Text excerpt:
•••

"Crossover" isn't so much a well-defined operator as the generic idea of taking aspects of parents and using them to produce offspring similar to each parent in some ways. As such, there's no real right answer to the question of how one should do crossover.
In practice, you should do whatever makes sense for your problem domain and encoding. With things like two parent recombination of binary encoded individuals, there are some obvious choices -- things like n-point and uniform crossover, for instance. For real-valued encodings, there are things like SBX that aren't really sensible if viewed from a strict biological perspective. Rather, they are simply engineered to have some predetermined properties. Similarly, permutation encodings offer numerous well-known operators (Order crossover, Cycle crossover, Edge-assembly crossover, etc.) that, again, are the result of analysis of what features in parents make sense to make heritable for particular problem domains.
You're free to do the same thing. If you have three parents (with some discrete encoding like binary), you could do something like the following:
child = new chromosome(L)
for i=1 to L
switch(rand(3))
case 0:
child[i] = parentA[i]
case 1:
child[i] = parentB[i]
case 2:
child[i] = parentC[i]
Whether that is a good operator or not will depend on several factors (problem domain, the interpretation of the encoding, etc.), but it's a perfectly legal way of producing offspring. You could also invent your own more complex method, e.g., taking a weighted average of each allele value over multiple parents, doing boolean operations like AND and OR, etc. You can also build a more "structured" operator if you like in which different parents have specific roles. The basic Differential Evolution algorithm selects three parents, a, b, and c, and computes an update like a + F(b - c)
(with some function F) roughly corresponding to an offspring.

•••

Data provided:
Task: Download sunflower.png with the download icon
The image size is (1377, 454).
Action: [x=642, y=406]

•••

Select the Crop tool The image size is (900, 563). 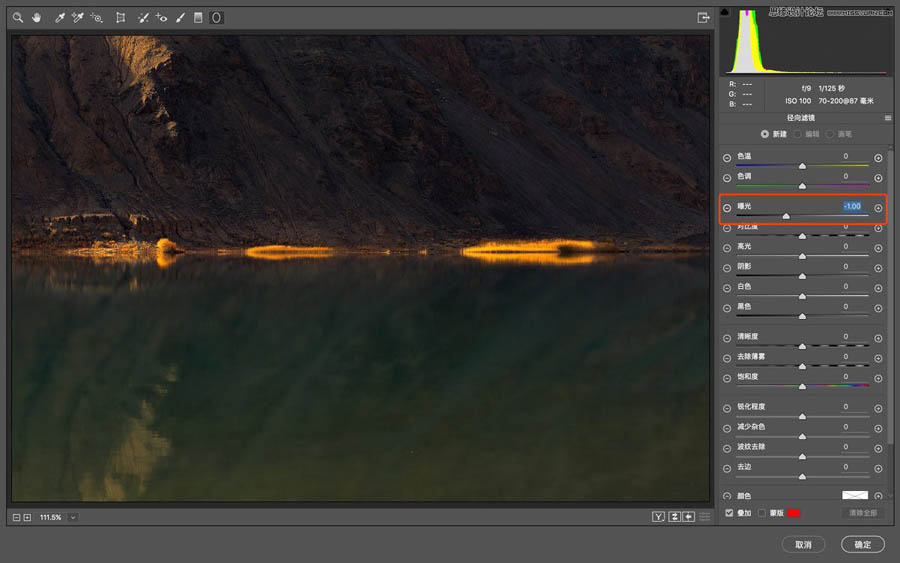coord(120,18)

•••

Required action: Copy from the crossover text everything from "In practice, you" down to "particular problem domains.", word for word.

Written reply:
In practice, you should do whatever makes sense for your problem domain and encoding. With things like two parent recombination of binary encoded individuals, there are some obvious choices -- things like n-point and uniform crossover, for instance. For real-valued encodings, there are things like SBX that aren't really sensible if viewed from a strict biological perspective. Rather, they are simply engineered to have some predetermined properties. Similarly, permutation encodings offer numerous well-known operators (Order crossover, Cycle crossover, Edge-assembly crossover, etc.) that, again, are the result of analysis of what features in parents make sense to make heritable for particular problem domains.